[Dataset entries]
┄┄┄┄┄┄┄┄┄┄┄┄┄┄┄┄┄┄┄┄

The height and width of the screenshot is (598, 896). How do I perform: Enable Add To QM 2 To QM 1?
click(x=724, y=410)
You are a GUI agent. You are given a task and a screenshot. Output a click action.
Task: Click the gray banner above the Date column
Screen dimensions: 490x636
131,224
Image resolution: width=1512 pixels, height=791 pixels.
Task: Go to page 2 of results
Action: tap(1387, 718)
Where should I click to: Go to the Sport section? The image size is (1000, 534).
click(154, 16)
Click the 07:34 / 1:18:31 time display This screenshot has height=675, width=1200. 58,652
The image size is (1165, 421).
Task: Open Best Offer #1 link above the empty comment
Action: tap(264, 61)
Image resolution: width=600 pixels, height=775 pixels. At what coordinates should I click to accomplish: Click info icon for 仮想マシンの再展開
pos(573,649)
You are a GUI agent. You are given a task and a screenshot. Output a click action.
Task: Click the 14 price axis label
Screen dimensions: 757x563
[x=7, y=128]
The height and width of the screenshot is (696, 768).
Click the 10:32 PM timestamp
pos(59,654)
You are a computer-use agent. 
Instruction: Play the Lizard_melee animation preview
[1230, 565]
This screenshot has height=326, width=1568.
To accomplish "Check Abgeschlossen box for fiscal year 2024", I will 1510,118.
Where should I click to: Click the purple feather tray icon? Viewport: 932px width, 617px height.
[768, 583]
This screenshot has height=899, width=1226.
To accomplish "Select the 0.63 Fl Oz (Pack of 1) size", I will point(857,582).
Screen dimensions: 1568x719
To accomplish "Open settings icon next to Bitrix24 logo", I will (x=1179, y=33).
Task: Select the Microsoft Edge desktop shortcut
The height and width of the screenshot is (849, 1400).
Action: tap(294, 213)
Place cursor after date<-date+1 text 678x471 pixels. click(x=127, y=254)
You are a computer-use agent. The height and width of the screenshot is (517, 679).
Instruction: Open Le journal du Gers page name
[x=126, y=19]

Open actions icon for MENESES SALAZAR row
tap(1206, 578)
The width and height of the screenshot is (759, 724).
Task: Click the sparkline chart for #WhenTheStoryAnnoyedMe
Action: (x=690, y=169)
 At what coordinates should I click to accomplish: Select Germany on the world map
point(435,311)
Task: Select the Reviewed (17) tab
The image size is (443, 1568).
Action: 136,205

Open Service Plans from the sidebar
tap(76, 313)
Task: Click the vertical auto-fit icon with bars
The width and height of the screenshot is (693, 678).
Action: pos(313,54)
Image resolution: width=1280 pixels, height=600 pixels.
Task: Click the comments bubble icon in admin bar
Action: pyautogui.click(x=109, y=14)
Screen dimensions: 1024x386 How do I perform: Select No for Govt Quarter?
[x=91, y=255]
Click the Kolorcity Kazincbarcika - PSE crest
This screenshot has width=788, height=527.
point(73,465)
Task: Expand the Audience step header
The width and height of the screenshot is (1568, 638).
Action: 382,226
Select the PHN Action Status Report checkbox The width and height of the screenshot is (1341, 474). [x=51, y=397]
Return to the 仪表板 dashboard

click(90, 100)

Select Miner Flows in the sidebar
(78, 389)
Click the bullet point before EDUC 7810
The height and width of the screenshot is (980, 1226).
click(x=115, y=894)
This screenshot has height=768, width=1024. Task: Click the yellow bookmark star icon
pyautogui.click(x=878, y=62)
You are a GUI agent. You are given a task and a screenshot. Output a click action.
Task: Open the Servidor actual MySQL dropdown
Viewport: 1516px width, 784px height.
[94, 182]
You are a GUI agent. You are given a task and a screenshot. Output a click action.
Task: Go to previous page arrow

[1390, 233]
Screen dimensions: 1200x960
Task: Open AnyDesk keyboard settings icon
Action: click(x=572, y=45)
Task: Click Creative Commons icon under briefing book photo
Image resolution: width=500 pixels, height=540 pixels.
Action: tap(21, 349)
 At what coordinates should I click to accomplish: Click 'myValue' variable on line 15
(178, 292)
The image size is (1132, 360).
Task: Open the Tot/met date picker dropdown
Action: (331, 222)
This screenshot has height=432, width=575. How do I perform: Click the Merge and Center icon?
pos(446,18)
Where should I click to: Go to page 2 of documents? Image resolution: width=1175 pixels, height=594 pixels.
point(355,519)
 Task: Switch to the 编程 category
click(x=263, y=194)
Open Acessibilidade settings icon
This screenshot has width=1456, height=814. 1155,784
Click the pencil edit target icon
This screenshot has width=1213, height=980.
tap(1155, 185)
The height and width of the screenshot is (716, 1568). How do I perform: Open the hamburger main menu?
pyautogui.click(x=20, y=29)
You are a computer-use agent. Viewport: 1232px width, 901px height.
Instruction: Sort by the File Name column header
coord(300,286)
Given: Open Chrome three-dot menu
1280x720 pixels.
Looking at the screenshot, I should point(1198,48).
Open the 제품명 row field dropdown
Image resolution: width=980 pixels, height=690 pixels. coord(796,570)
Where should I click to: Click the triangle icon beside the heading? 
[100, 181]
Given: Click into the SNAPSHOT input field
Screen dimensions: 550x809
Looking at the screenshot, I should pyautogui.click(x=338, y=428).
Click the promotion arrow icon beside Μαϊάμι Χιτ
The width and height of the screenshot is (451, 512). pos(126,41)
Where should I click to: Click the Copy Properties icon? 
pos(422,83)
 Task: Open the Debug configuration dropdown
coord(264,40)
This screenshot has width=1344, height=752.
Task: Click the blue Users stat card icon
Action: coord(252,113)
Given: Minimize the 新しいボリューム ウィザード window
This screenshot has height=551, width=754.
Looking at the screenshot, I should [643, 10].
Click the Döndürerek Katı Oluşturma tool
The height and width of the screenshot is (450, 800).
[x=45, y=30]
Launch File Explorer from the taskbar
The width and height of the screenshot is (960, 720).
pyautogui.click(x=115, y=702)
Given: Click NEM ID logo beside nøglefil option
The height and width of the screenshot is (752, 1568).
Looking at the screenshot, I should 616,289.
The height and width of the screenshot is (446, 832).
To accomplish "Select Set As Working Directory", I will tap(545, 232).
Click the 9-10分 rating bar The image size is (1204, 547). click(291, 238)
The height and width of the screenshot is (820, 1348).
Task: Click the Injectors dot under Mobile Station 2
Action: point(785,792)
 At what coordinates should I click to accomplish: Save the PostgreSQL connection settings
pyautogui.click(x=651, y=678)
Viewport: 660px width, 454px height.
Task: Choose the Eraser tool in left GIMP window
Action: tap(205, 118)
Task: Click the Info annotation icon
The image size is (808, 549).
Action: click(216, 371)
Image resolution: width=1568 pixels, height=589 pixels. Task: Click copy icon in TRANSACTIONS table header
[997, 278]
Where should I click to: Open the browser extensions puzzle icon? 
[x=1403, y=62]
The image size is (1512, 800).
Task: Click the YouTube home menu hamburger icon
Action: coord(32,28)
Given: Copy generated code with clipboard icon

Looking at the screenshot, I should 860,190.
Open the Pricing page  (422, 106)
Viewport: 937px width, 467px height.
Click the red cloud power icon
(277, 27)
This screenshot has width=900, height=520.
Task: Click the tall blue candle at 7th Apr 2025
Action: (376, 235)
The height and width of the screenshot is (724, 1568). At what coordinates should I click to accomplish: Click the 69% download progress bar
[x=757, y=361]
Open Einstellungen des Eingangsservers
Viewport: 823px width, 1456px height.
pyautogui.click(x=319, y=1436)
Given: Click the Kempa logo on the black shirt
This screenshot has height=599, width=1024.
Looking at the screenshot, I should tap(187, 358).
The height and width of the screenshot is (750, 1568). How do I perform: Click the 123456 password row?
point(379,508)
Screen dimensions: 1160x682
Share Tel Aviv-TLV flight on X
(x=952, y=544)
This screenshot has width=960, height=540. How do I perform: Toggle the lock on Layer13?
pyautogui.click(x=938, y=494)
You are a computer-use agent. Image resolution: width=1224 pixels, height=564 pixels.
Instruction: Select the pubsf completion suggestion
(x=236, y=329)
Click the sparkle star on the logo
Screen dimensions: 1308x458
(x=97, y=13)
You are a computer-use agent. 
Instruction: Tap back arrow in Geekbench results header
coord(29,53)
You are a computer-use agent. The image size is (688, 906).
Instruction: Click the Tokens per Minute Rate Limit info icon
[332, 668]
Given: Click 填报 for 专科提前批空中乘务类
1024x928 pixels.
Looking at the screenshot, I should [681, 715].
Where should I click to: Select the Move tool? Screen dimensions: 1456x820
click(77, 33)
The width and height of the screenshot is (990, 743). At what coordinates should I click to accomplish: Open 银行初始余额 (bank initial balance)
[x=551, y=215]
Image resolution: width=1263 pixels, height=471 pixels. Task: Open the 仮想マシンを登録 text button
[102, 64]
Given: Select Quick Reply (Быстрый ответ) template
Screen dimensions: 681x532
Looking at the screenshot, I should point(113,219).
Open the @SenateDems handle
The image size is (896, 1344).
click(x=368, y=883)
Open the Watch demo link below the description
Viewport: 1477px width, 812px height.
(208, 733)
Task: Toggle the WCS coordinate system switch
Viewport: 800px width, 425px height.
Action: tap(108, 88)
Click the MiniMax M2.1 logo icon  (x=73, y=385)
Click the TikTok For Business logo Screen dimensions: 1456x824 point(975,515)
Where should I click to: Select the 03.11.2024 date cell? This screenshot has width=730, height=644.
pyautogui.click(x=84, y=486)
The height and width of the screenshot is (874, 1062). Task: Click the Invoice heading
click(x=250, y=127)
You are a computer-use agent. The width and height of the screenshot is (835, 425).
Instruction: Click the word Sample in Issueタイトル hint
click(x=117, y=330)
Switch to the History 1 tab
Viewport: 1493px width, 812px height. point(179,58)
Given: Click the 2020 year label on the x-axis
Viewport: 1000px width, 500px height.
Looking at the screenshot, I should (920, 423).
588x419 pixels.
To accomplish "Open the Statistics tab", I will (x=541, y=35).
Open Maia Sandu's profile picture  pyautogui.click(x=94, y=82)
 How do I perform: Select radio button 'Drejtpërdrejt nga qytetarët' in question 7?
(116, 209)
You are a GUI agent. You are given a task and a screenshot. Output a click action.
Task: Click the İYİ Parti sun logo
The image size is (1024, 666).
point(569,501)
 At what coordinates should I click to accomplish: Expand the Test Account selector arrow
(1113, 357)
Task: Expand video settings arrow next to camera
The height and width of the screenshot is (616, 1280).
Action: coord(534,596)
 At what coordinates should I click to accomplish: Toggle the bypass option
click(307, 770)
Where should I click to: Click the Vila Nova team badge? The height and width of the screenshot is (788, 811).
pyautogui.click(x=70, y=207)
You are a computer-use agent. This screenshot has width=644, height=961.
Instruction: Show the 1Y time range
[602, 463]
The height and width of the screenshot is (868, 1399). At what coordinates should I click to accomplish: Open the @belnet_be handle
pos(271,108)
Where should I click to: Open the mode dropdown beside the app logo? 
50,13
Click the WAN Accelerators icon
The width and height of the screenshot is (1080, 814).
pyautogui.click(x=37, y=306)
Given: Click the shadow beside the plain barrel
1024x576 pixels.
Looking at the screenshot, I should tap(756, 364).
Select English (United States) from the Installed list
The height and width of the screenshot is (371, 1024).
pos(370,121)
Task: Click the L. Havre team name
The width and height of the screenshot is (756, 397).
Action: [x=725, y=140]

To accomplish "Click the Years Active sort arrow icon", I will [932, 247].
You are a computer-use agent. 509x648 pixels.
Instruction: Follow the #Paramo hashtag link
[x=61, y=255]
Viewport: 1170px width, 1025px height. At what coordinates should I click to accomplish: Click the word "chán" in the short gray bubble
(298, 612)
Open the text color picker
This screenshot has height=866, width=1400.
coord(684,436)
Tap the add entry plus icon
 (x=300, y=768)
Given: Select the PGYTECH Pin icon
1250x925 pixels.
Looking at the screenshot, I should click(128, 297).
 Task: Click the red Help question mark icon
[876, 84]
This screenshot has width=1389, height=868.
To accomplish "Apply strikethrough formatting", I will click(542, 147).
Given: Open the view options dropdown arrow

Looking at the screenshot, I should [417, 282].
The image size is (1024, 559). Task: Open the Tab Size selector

┄┄┄┄┄┄┄┄┄┄┄┄┄┄┄┄┄┄┄┄

Wherever the string "will" appears in a line of the records above, copy that line.

To accomplish "Check Abgeschlossen box for fiscal year 2024", I will 1510,118.
To accomplish "Select the 0.63 Fl Oz (Pack of 1) size", I will point(857,582).
To accomplish "Open settings icon next to Bitrix24 logo", I will (x=1179, y=33).
To accomplish "Select Set As Working Directory", I will tap(545, 232).
To accomplish "Open the Statistics tab", I will (x=541, y=35).
To accomplish "Click the Years Active sort arrow icon", I will [932, 247].
To accomplish "Apply strikethrough formatting", I will click(542, 147).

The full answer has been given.